Roy Edward Roberts, television producer and casting director: born Plymouth 14 May 1935; died Bath 27 April 2004.

Roy Roberts became head of Granada's casting department during the great golden decade of the 1970s when the company's drama productions matched and often surpassed, in quality and originality, those of the BBC.

Roberts had joined Granada as a casting director in 1963, a year in which their drama output included a version of Tolstoy's War and Peace, a trio of plays by J.B. Priestley and the beginning of a splendid series of plays by Tennessee Williams featuring The Rose Tattoo, The Glass Menagerie and the rarely revived Camino Real. Roberts left his casting post with an equal flourish, his last assignment being to work alongside Laurence Olivier on the casting of Olivier's own personally chosen sequence of six plays which the great man produced and in which he took several roles.

For these productions Roberts helped to enlist a constellation of international stars including Natalie Wood, Robert Wagner and Maureen Stapleton in Cat on a Hot Tin Roof; Joanne Woodward and Carrie Fisher in Come Back Little Sheba; and Alan Bates, Malcolm McDowell and Helen Mirren in Harold Pinter's The Collection.

The integrity of these productions stemmed as much from casting as from writing and direction and Roberts's characteristic sensibility and his fastidious recognition of the truthfulness of a performance made him the ideal practitioner of his craft. The fact that he had been briefly an actor himself and could therefore share the uneven splendours and miseries of an actor's life made him an unusually sympathetic judge of talent.

After 15 years in Granada's casting department Roberts applied to become a producer. Granada actively encouraged him and between 1978 and 1989 he was responsible for some outstanding drama productions to which he brought the same discriminatory qualities of taste and sensibility that informed everything he did. Between 1982 and 1984 he produced a series of 13 television films under the title "All for Love". These plays, taken from the short stories of such luminaries as William Trevor, Rumer Godden and Elizabeth Taylor and which starred such actors as Maggie Smith, Joan Plowright and Jean Simmons, exemplified Roberts's affection for work of outward quietness and delicacy but which could still strike the deepest and most reverberating chords.

Roberts was the youngest of three children - he had an older brother and a sister - but an element of mystery attended the circumstances of his birth. He admitted, rather like a Dickensian foundling, to having been fostered by a benevolent aunt and growing up happily in the Devon village of Bigbury-on-Sea. Educated locally at Kingsbridge Grammar School, to which he won a scholarship, he left school to work briefly as a cub reporter on the Kingsbury Gazette. By 1958, after two years National Service in the RAF, he had decided to become an actor and enrolled at the Central School of Speech and Drama.
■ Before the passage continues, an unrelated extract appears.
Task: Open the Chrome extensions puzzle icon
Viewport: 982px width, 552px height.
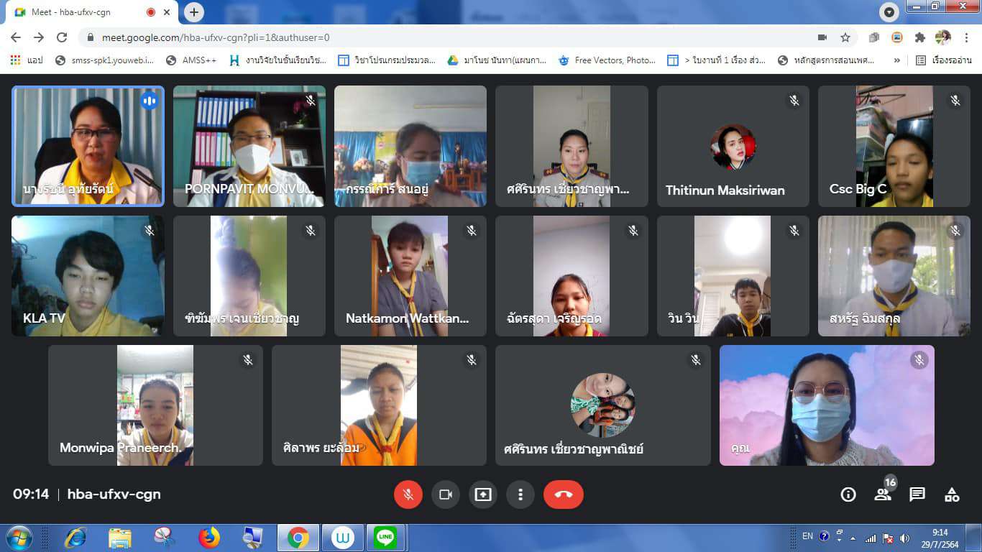Action: (919, 37)
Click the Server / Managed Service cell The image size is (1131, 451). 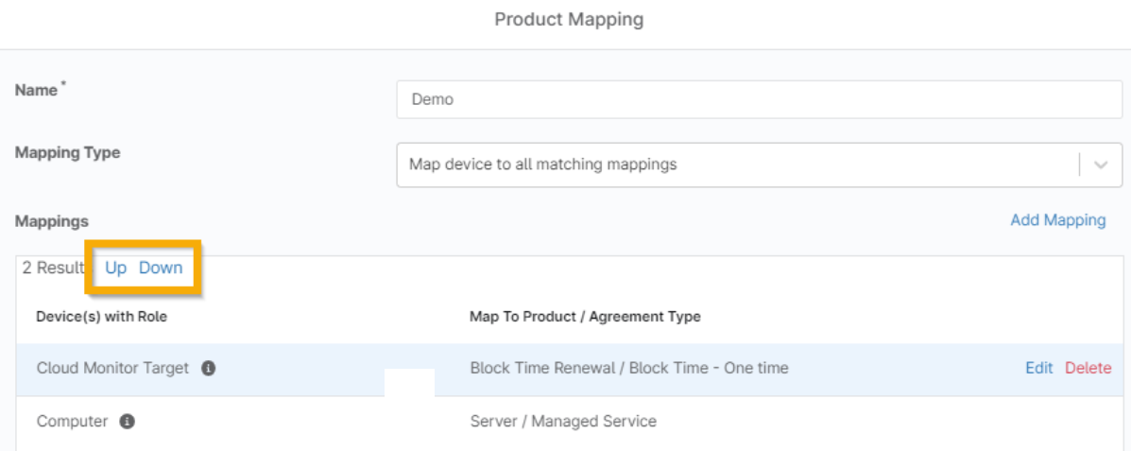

He left after two years to join the Ipswich Repertory Theatre, playing a succession of dim-witted juveniles, elderly bank managers and village policemen. Doubts had already begun to assail him about his choice of career but it was a tiny part in a spy film, Operation Amsterdam (1959), which confirmed him in his fears. Such was his self-effacing demeanour that during a tense scene requiring him to quell a clanging alarm bell, his intended close-up merely revealed that he had completely concealed his face for the entire length of the shot.

Having decided that an actor's life was not for him but feeling the need to stay close to the acting profession he took a job, in 1962, with the Spotlight casting directory and it was from there that he was poached to join Granada's casting department.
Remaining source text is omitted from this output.